Requirement = With pictures excluded, retype exactly every line from the one containing "1050x546 pixels." to the end of the records below.

Provided entries =
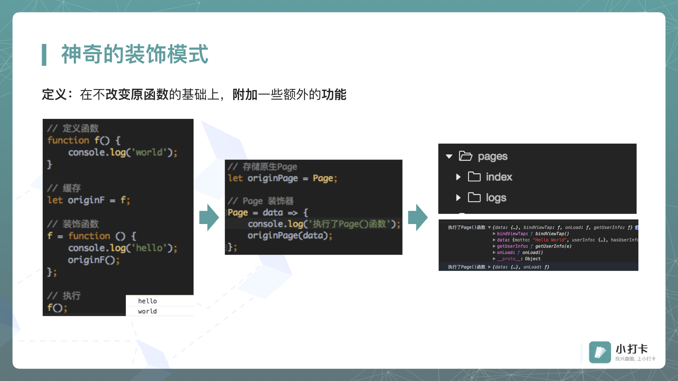Click the slide title 神奇的装饰模式
The height and width of the screenshot is (381, 678).
[x=135, y=54]
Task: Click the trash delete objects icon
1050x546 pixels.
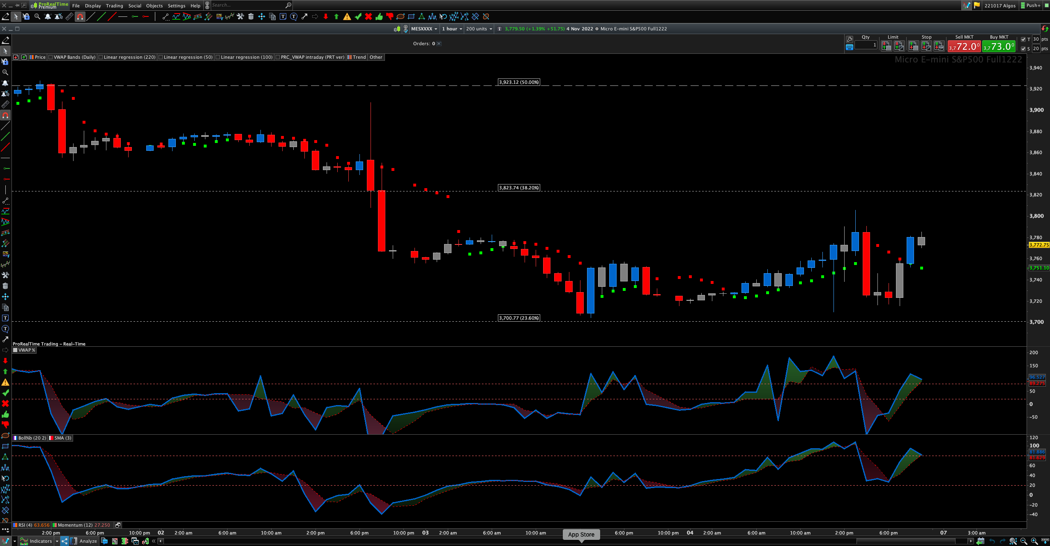Action: click(251, 17)
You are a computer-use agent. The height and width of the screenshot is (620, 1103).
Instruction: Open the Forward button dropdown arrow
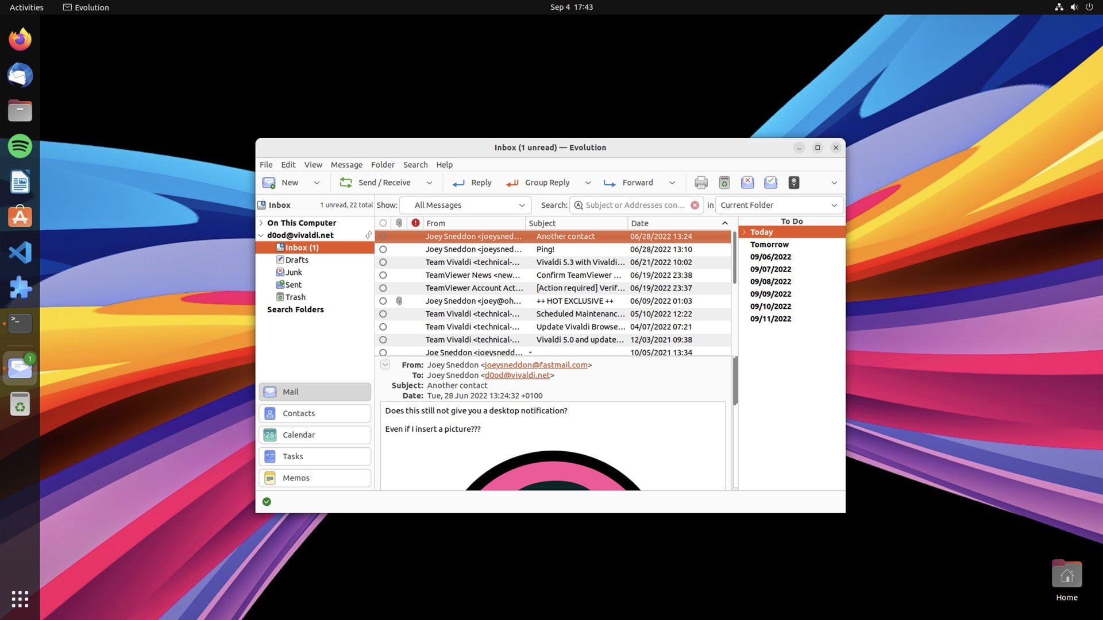click(x=672, y=183)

Response =
1050x546 pixels.
Action: click(251, 17)
You are a computer-use agent. The height and width of the screenshot is (620, 1103).
Instruction: Open the Forward button dropdown arrow
click(x=672, y=183)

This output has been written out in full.